▸ Arbeitsaufträge:
1. Fasse im ausgewählten Text den Absatz, der mit „Auch wenn ich deutsche Kernkraftwerke“ beginnt, als knappe Stichpunktliste zusammen, ohne seine wesentlichen Aussagen wegzulassen.
2. Führe den Beitrag über Kernschmelzen weiter, beginnend nach seinem letzten Satz.

▸ Ausgewählter Text:
• • • • • • •

Es gab schon mehr Kernschmelzen, als die beiden mit erheblicher Emission radioaktiver Partikel:
- Kernkraftwerk Three Mile Island – Wikipedia
- Reaktor Lucens – Wikipedia

In Summe finden sich hier viele unbedeutende und einige sehr ernste Situationen:
Liste von Unfallen in kerntechnischen Anlagen – Wikipedia

Auch wenn ich deutsche Kernkraftwerke für sicher halte, sind die Risiken durch
bewußte Fehlbedienung, Terrorismus oder mehrere zeitgleiche Naturkatastrophen
nicht zu unterschätzen. Eine Kernschmelze z.B. durch Bruch von Leitungen im 
Primärkühlkreislauf sind alles andere als harmlos, es gibt Szenarien für so heftige 
Wasserstoffexplosion, dass auch unsere recht dicken Kontainments nicht mehr 
ausreichen. Ebenso sieht es mit dem Durchschmelzen nach unten ins Grundwasser 
aus. Auch das führt zu großflässigen Verseuchungen, weil alle deutschen Kernkraft-
werke an Flüssen liegen.

• • • • • • •

▸ Bereitgestellte Daten:
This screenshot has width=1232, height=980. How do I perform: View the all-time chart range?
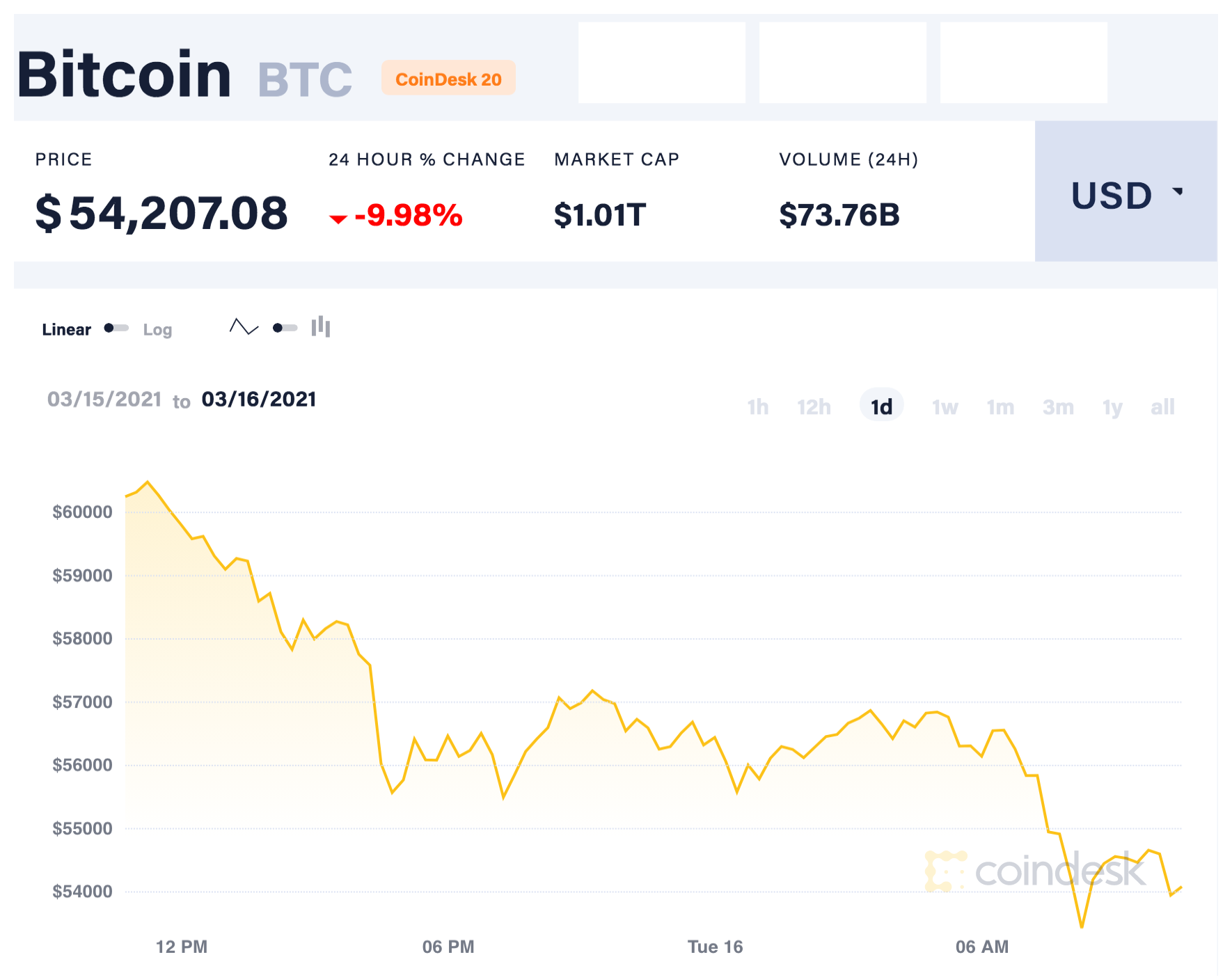[x=1162, y=407]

• • • • • • •

▸ Musterlösungen:
1.
- Deutsche Kernkraftwerke werden als sicher eingeschätzt.
- Trotzdem sind die Risiken nicht zu unterschätzen: bewusste Fehlbedienung, Terrorismus und mehrere gleichzeitige Naturkatastrophen.
- Eine Kernschmelze, etwa durch einen Leitungsbruch im Primärkühlkreislauf, ist alles andere als harmlos.
- Für so heftige Wasserstoffexplosionen gibt es Szenarien, denen auch die recht dicken deutschen Containments nicht mehr standhalten.
- Dasselbe gilt für ein Durchschmelzen nach unten ins Grundwasser.
- Auch dies führt zu großflächigen Verseuchungen, weil alle deutschen Kernkraftwerke an Flüssen liegen.

2.
----------



## SKPC (29. April 2016)

interessierterUser schrieb:


> Auch wenn ich deutsche Kernkraftwerke für sicher halte, sind die Risiken durch
> bewußte Fehlbedienung, Terrorismus oder mehrere zeitgleiche Naturkatastrophen
> nicht zu unterschätzen. Eine Kernschmelze z.B. durch Bruch von Leitungen im
> Primärkühlkreislauf sind alles andere als harmlos, es gibt Szenarien für so heftige
> ...


Es gab auch einen vertuschten Beinahe-GAU im deutschen KKW Krümmel, Die Betreiber hatten am Abend gemeldet "Flammen gelöscht", aber die Feuerwehr war 3 Tage später immernoch vor Ort. Die KKWs in Norddeutschland wären bei einem möglichen Dammbruch (Damm ist für Sturmfluten nicht gebaut, obwohl diese auftreten können) nicht sicher etc.


----------



## erwinh (29. April 2016)

Kettenreaktionen können nicht aufgehalten werden 2. Hauptschule . das ist kein kühlwasser sondern schweres wasser mit einer spezielen Leitfähigkeit. Wer sagt das Erdbeben und Tsunamies nicht durch lange zeit im betrieb stehende brennstäbe ausgelöst werden . Wahnsinnigenmodus off.


----------



## Rotkaeppchen (29. April 2016)

erwinh schrieb:


> ... Wahnsinnigenmodus off.


Keine Sorgen, die Kernkraftwerke werden der Reihe nach abgeschaltet und der Wahnsinn hat ein Ende.


----------



## Dr Bakterius (30. April 2016)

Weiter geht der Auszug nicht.